◆ SELECTED PASSAGE ◆

You may not know it, but your home has a style. Phew, that’s a relief! And I’m willing to bet that it falls into one or more of the categories that I see most often:
If you can identify the style(s) you like, you’ll save lots of:
- money – by buying the right things the first time,
- time – by only looking at the pieces that fit your style, and
- anxiety – by being able to converse knowledgeably with salespeople and feel confident you’re not being “sold” something that doesn’t suit you.
The good news is that it’s not too hard to define a style. The bad news is you probably have more than one style, and sometimes it can be hard to separate and identify them.
I feel like the best way to understand your style is by looking at pictures, rather than definitions. But just in case, I’m going to give you both below.
First, let me offer my disclaimer that style is subjective, just as beauty is in the eye of the beholder. These are my own definitions, written in everyday English, which means that probably every designer out there will disagree with some part of them. That’s OK with me. There are no hard and fast rules, merely suggestions to get you started looking in the right direction.
Traditional Style is marked by molding (crown molding, chair rail molding, etc.), muted historical colors, and classical furniture lines. Think greek urns, wingback chairs, and oriental rugs. Most people today who say they are traditional in style actually fall into the transitional category (coming up later). When you want Traditional style, Ethan Allen can be a good place to start.
Contemporary Style and Modern Style (defined next) are often confused for each other, partly due to the similar names. I define Contemporary as clean lines, less wood and more metal, with blocks of intense color on clean grays, whites, and blacks. Think “Loft” style, with some Scandinavian (IKEA) influences.

◆ REQUIRED TASKS ◆
**1.** In the passage on home styles, change "disclaimer" to "caveat" and write out the part that opens with the words containing "First, let me" and closes with "the right direction.".
**2.** Which store does the passage on home styles name as a good place to start for Traditional style?
**3.** Pick up the passage on home styles after its last sentence and carry it forward.

◆ DATA BLOCK ◆
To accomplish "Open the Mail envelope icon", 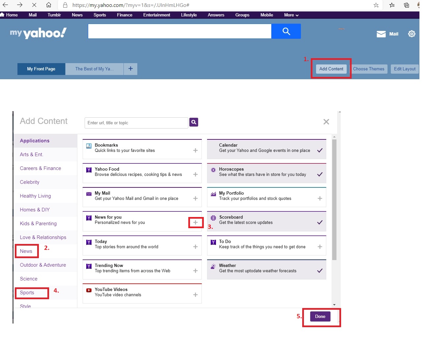I will tap(381, 34).
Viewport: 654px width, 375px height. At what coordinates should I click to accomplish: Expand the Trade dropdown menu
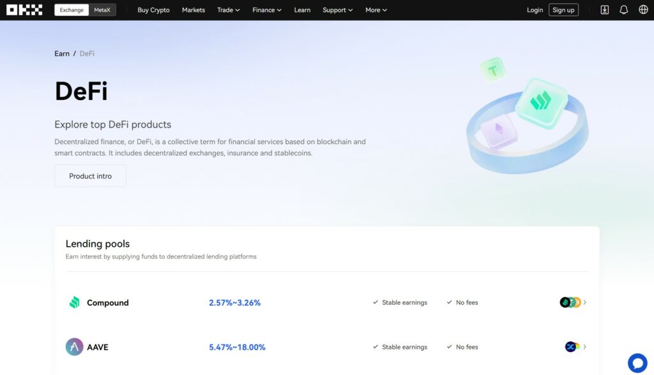[x=228, y=10]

◆ REPLIES ◆
**1.**
First, let me offer my caveat that style is subjective, just as beauty is in the eye of the beholder. These are my own definitions, written in everyday English, which means that probably every designer out there will disagree with some part of them. That’s OK with me. There are no hard and fast rules, merely suggestions to get you started looking in the right direction.

**2.** Ethan Allen

**3.**
Modern Style is defined differently by some people, but I keep it straight in my head by tacking on the phrase “mid-century” at the front. When you say Mid-Century Modern, you’re in the realm of Mad Men, the Jetsons, and all sorts of other iconic 50’s and 60’s images. Modern is similar to contemporary, but with a mid-century flair, rather than late century. (That’s 20th century for you young-uns.) This style is seeing a huge resurgence right now, with most stores carrying some modern pieces.
Transitional Style is like an updated Traditional. (Think “transitioning” from Traditional to Contemporary.) As a designer, when clients tell me they want traditional style, I ask a lot of questions because what they usually really want is Transitional. (Of course you can call it whatever you want, but I’m just giving you the tools to talk to the couch salesperson.) With Transitional, you see lines and framework that follows traditional influences, but with some contemporary colors and twists on fabrics thrown in. Pottery Barn and Restoration Hardware have some great examples of this style.
Country Style is as diverse as there are countries in the world. Some of the subcategories that fall into this style are: Shabby Chic, French Country, and English Country. I won’t go into all the distinctions between each because they usually share the same characteristics of natural woods, creamy or sunny colors, and floral, gingham or natural fabrics. Flea market finds such as chippy dishes and antique figurines usually play into the decor as accessories.
Finally, Eclectic Style. I’ve saved this one for last because it’s the most misunderstood. When people tell me their style is Eclectic, what they usually mean is they like a little bit of everything and don’t want to be defined by one style. OK. That’s fair, and technically not a bad definition. However, I’d like to suggest that a true Eclectic style is not a hodge-podge, but a carefully curated collection of furniture, fabrics, colors, and accessories that reflect a sense of travel and world culture. You often see Moroccan and Bohemian influences, and exotic materials and patterns in true Eclectic rooms. You can’t just throw a bunch of castoff furniture together and call it Eclectic. Well, you could, but it wouldn’t help you when you try to find a wall color that ties everything together.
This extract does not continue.